▶ EXERCISE DESCRIPTION
Copy the article on childhood epileptic encephalopathies starting at "Imagine a disease" and ending at "UDP-glucose 6-dehydrogenase (UGDH).", and substitute "convulsions" for "seizures".

▶ EXTRACT
◆ ◆ ◆ ◆ ◆

Imagine a disease that strikes in childhood, leaving children with frequent epileptic seizures, delayed intellectual development and movement that sometimes worsens to the point they are unable to walk and eat. These devastating disorders—known as developmental epileptic encephalopathies—are unfortunately real.
Researchers have long believed that developmental epileptic encephalopathies have a genetic basis, but their genetic underpinnings have not been fully elucidated until now. An international team of researchers has found one underlying genetic cause for this disease: recessive mutations in the gene UDP-glucose 6-dehydrogenase (UGDH).
“Germline mutations of the enzyme UGDH are a common cause of epileptic encephalopathies in children,” said study corresponding author Bruno Reversade, a Research Director at A*STAR's Institute of Medical Biology (IMB) and Institute of Molecular and Cell Biology (IMCB). “This is evidenced by a large number of subjects found all over the world.”
In a collaborative effort co-led by Ludger Schöls at the University of Tübingen, the researchers arrived at their answer through a process of genetic detective work. The first clue was the knowledge that defects in glycosylation, the process of adding sugar chains to proteins and lipids in the body, can result in symptoms similar to that of developmental epileptic encephalopathies.

◆ ◆ ◆ ◆ ◆

(Stored entries)
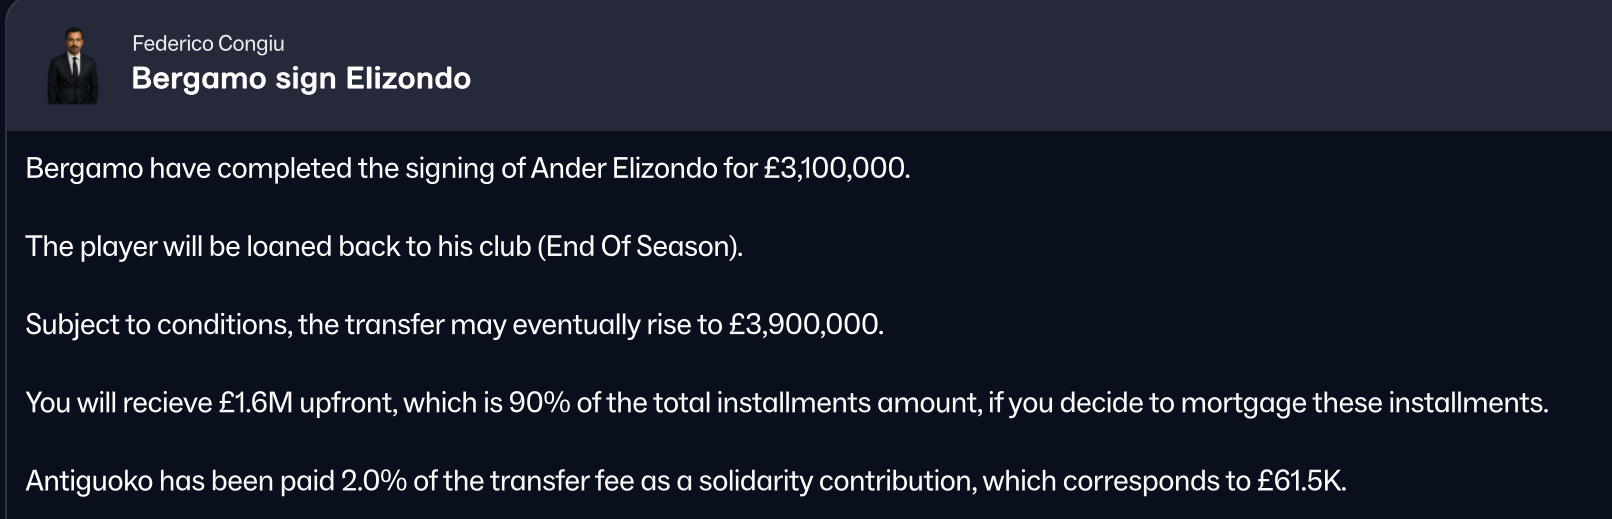Click the £3,100,000 signing fee
The image size is (1612, 519).
click(835, 168)
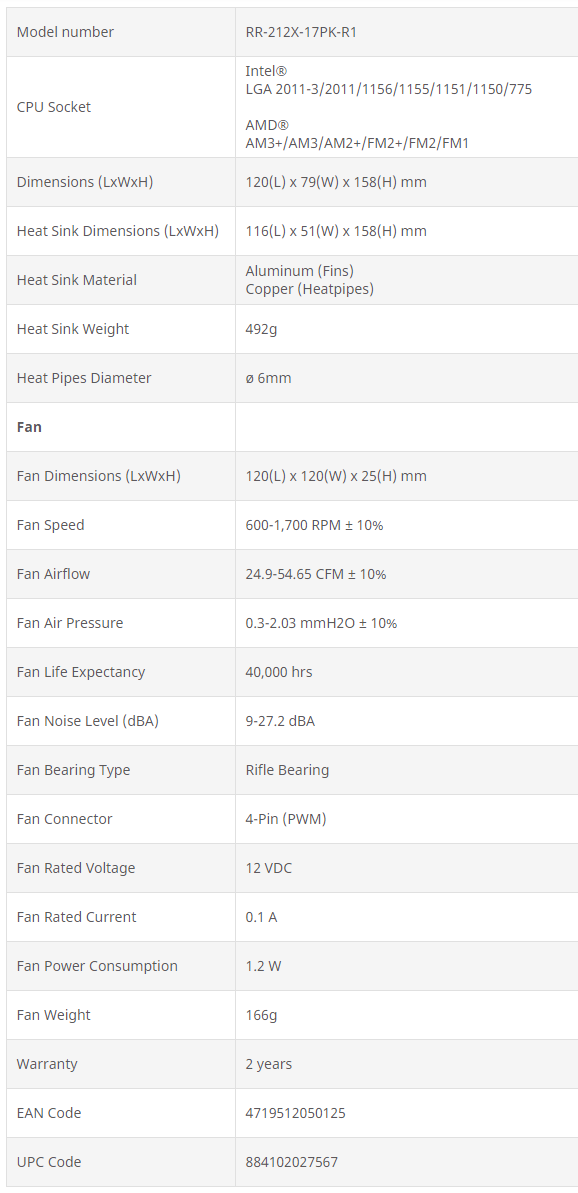
Task: Click the heat sink dimensions value 116(L) x 51(W)
Action: pyautogui.click(x=336, y=231)
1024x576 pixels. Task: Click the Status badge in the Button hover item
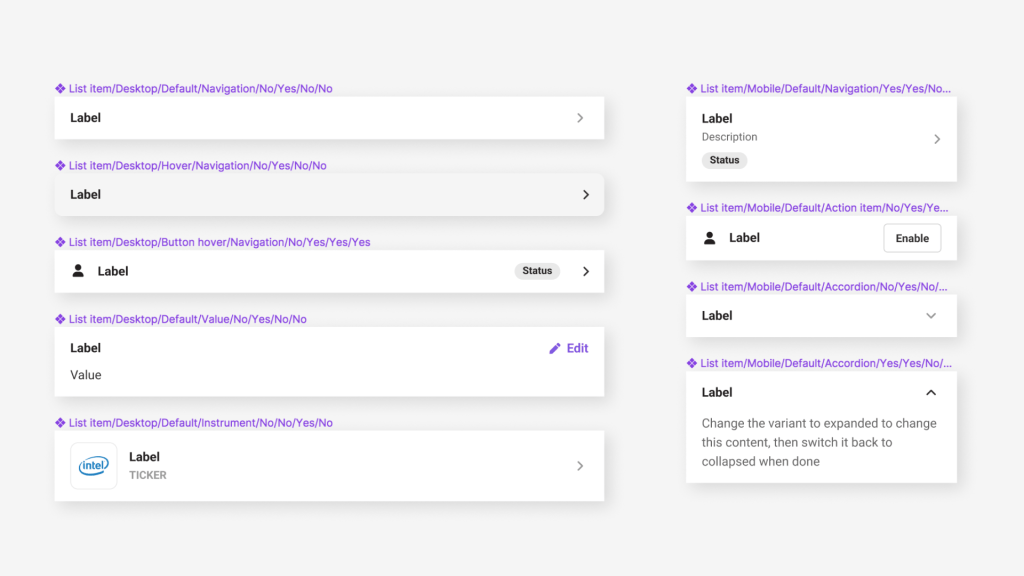pyautogui.click(x=537, y=271)
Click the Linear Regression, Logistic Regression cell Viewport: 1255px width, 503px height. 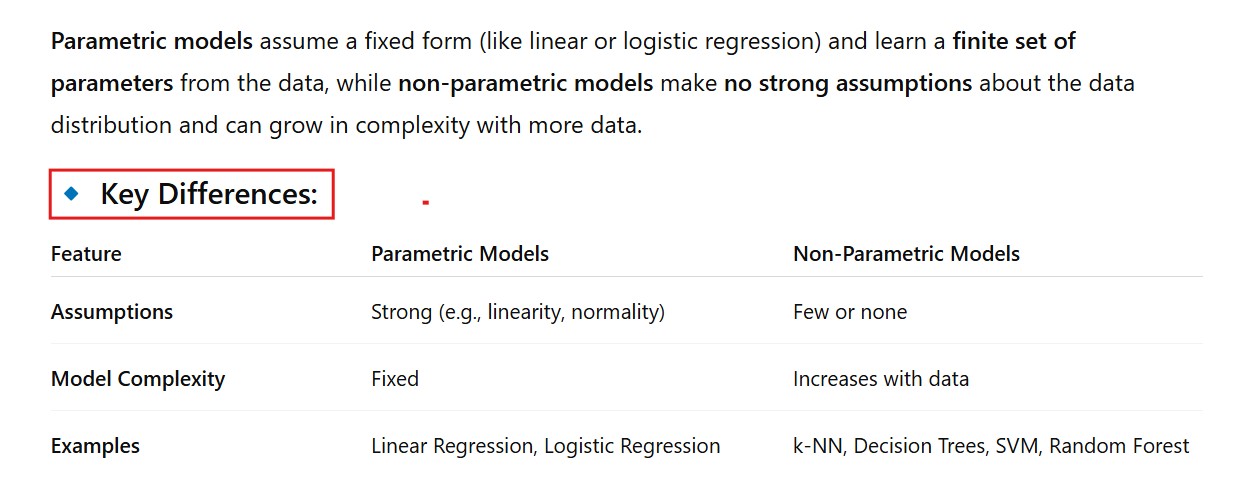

◆ ◆ ◆ ◆ ◆

▶ SOLUTION BELOW
Imagine a disease that strikes in childhood, leaving children with frequent epileptic convulsions, delayed intellectual development and movement that sometimes worsens to the point they are unable to walk and eat. These devastating disorders—known as developmental epileptic encephalopathies—are unfortunately real.
Researchers have long believed that developmental epileptic encephalopathies have a genetic basis, but their genetic underpinnings have not been fully elucidated until now. An international team of researchers has found one underlying genetic cause for this disease: recessive mutations in the gene UDP-glucose 6-dehydrogenase (UGDH).